Control Freak Is a Surprisingly Personal Video Game Memoir

Cliff Bleszinski was lead designer on the popular video game Gears of War, and also worked on other classic titles such as Unreal and Fortnite. His new memoir Control Freak describes his rise from Nintendo fanboy to rock star game designer.

“It’s 300 pages of my life story, starting when I was a pimply faced teenager who didn’t really have any friends or even a girlfriend,” Bleszinski says in Episode 531 of the Geek’s Guide to the Galaxy podcast. “I didn’t really like the world in which I lived, so I decided to pursue a career in the video game industry, in which I could not only manipulate the worlds that I played—in the games that I played—but also create those worlds myself.”

Control Freak is a surprisingly candid look into the life of a game designer, detailing Bleszinski’s many mistakes and insecurities. “So many video game books are often vetted through the PR and marketing people from the various entities that are involved, so what you get is the official, corporate-approved statement,” he says. “I wanted this to be deeply, deeply personal. I think if you’re going to go there and put yourself out there, I think you have to full-on go for it.”

The portrait of Bleszinski presented in Control Freak stands in stark contrast to the cocky, outspoken persona he honed over years of press tours and convention appearances. “I was giving people what I thought they wanted, and it wound up being very polarizing,” he says. “I was just a dork trying to masquerade as what I thought a cool person was. So the reaction has ultimately been one of surprise.”

Bleszniski launched his own game studio in 2014, only to watch it fold a few years later. Since then he’s moved away from game design and into other projects. He’s currently at work on a short story and a graphic novel, and he also helped produce the hit Broadway musical Hadestown.

“I loved being in the [game] industry,” he says. “I loved the friends I made, I loved the contacts and the adventures that I had. I made decent money. And now I’m at the point where I just want to see where this goes. I feel like I’ve been playing an RPG my entire life, and that point in an RPG where the world fully opens up and you can go anywhere and do anything, that’s kind of what my life feels like at this point.”

Listen to the complete interview with Cliff Bleszinski in Episode 531 of Geek’s Guide to the Galaxy (above). And check out some highlights from the discussion below.

Cliff Bleszinski on Gears of War:

People will criticize the game: “This is just some big stupid bro shooter with chainsaws.” But then once every three or four months, I’ll just pop onto YouTube and look up Dom’s death, look up the Maria scene, all the famous scenes, Tai killing himself, and just see how every comment is like, “Man, I had to pause the game and go to the bathroom after this and catch my breath.” To know that we had that power, that impact on people. Because books are amazing, television and film are amazing, but with games, you’re there, you’re the one controlling these characters, and they live and die based on your decisions. Though sometimes we have to take that decision away from you, as the creatives, and go, “No, this character’s going to go bye-bye, and it’s going to suck, and hopefully we’re going to squeeze out those feels from you, and make you suffer.”

Cliff Bleszinski on game writing:

There’s a reason why nearly every Gears game has a new writer, because writing in itself is hard enough—writing [Control Freak] was really rough, it took four years from start to finish—but then to write a video game is a whole other beast. You can have this character who’s key to the game, and he has a flamethrower, and the programmers can come in and be like, “We need to cut the flamethrower guy because the frame rate’s not holding up enough.” And it basically causes the writer to have to go and unpin every single narrative arc that was interwoven. … There’s a story about the writer for Gears 4 and 5 that he actually wound up in the hospital with chest pains from the stress of it.
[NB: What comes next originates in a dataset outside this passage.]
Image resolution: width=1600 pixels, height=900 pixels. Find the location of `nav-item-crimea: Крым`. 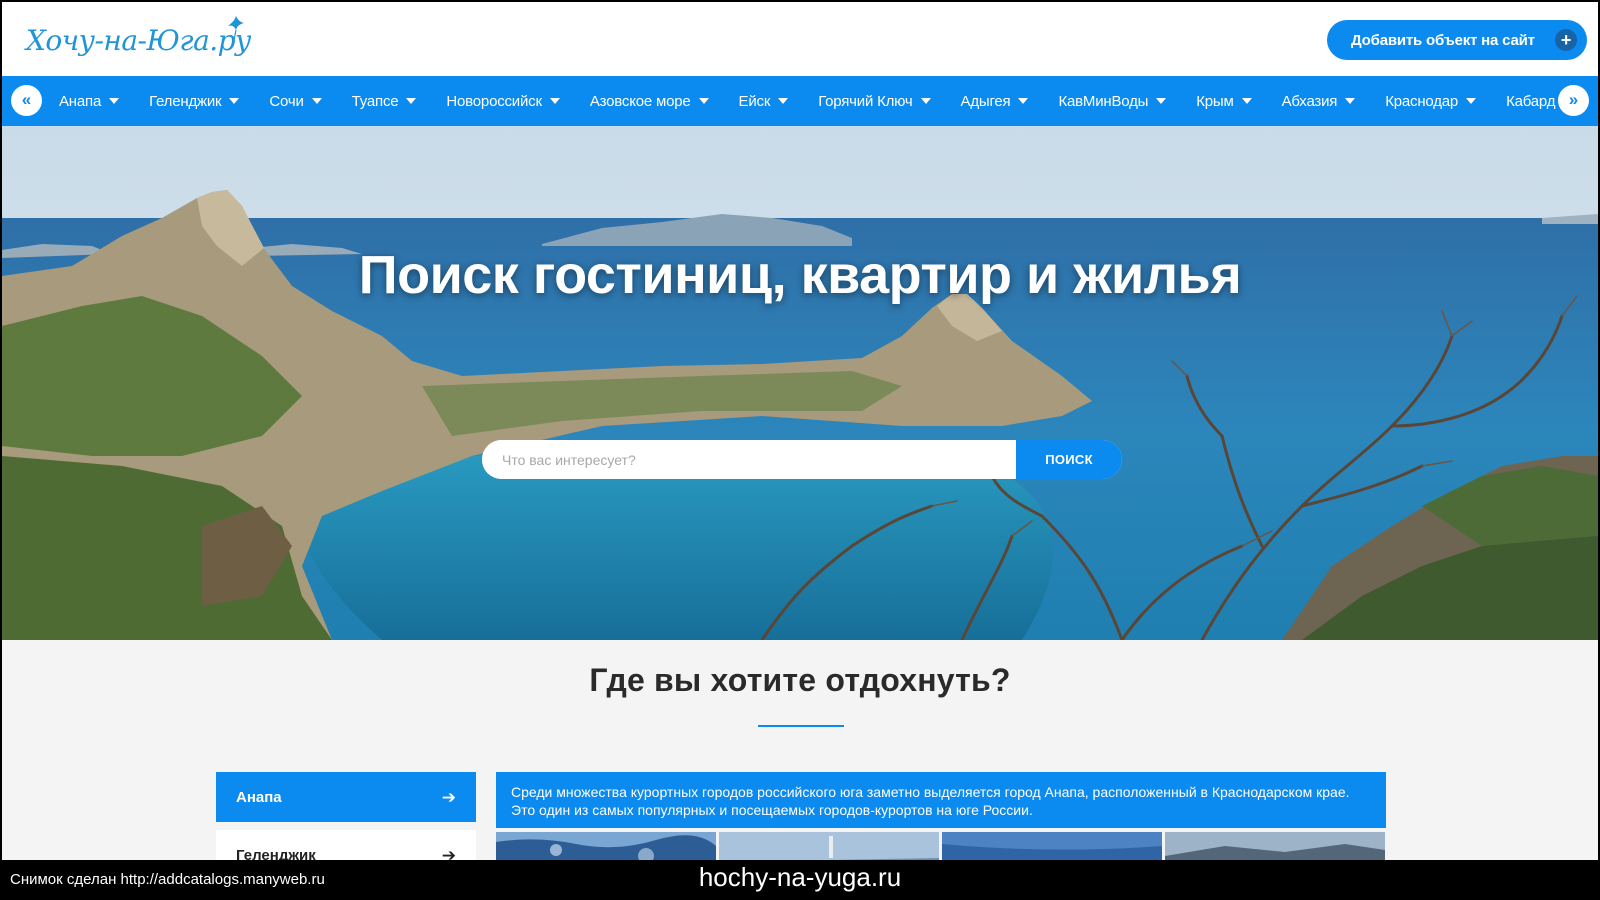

Making games is hard, but being the writer who’s at the beck and call of the designers and the video game team is a tough, tough gig.
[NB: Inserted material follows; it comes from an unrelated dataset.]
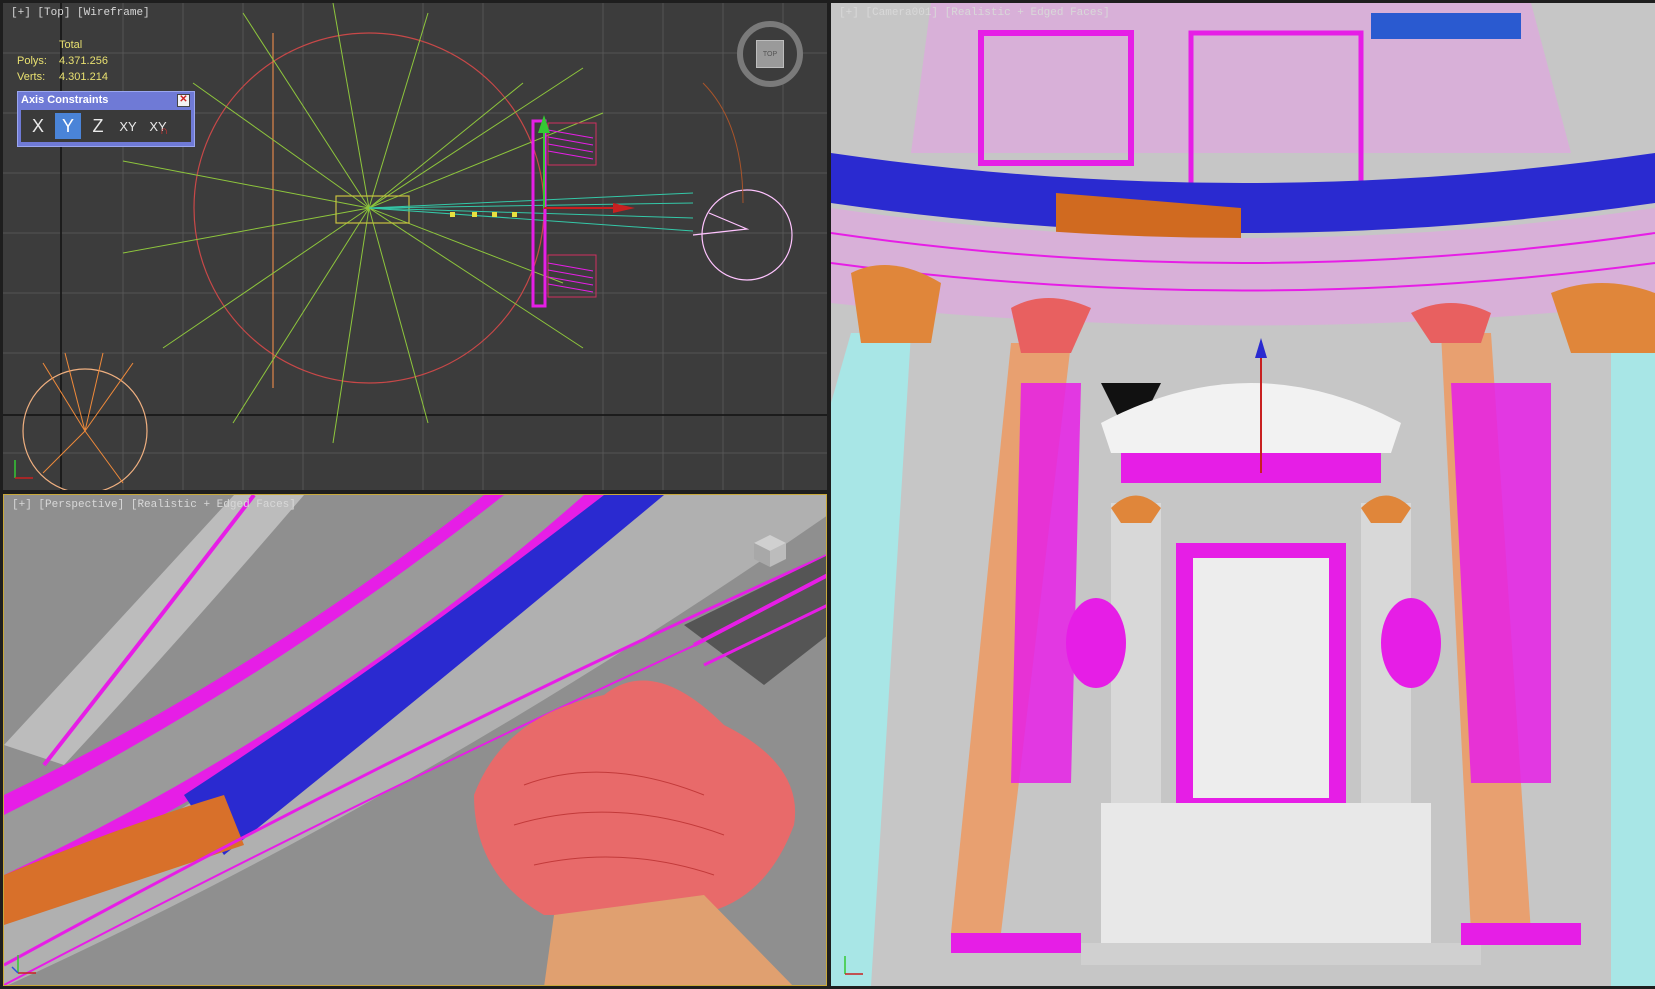 This screenshot has height=989, width=1655. What do you see at coordinates (38, 126) in the screenshot?
I see `axis-x-button: X` at bounding box center [38, 126].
Cliff Bleszinski on game developers:

Your average developer/publisher doesn’t want there to be visible developers, because a visible developer gets a fan base, and then they ultimately can leverage that fan base—and the fact that people know who they are—for more money and a better contract. And so you’ll see so many games now where you’ll get an update, and instead of being signed by the lead designer or the main creative, it’ll be from “the team.” And the powers that be like that, because they can just interchange anybody like a cog. You replace that cog and the machine will keep running. Whereas if there’s one person spearheading it and they move on, public confidence in the game goes down.

Cliff Bleszinski on Nintendo:

I worshiped Nintendo, my entire walls were covered in all things Nintendo, I ate the cereal even. My reaction time was on point. I was Spider-Man Tobey Maguire catching the food in the cafeteria. Deadly Towers was another really tough one, Mighty Bomb Jack. All of them. I saw them as conquests, and so I wanted to see how many I could beat. I had a giant poster board on the back of my bedroom door, and I wrote down the names of all of them. I wish I still had it. I have that old Nintendo upstairs right now, and I literally have hash marks on it—kind of like a fighter pilot shooting down MiGs—of games I beat. I even took an old broken cartridge and spray-painted it and wrote “100 Games Beat” and made myself a little trophy. I just loved it.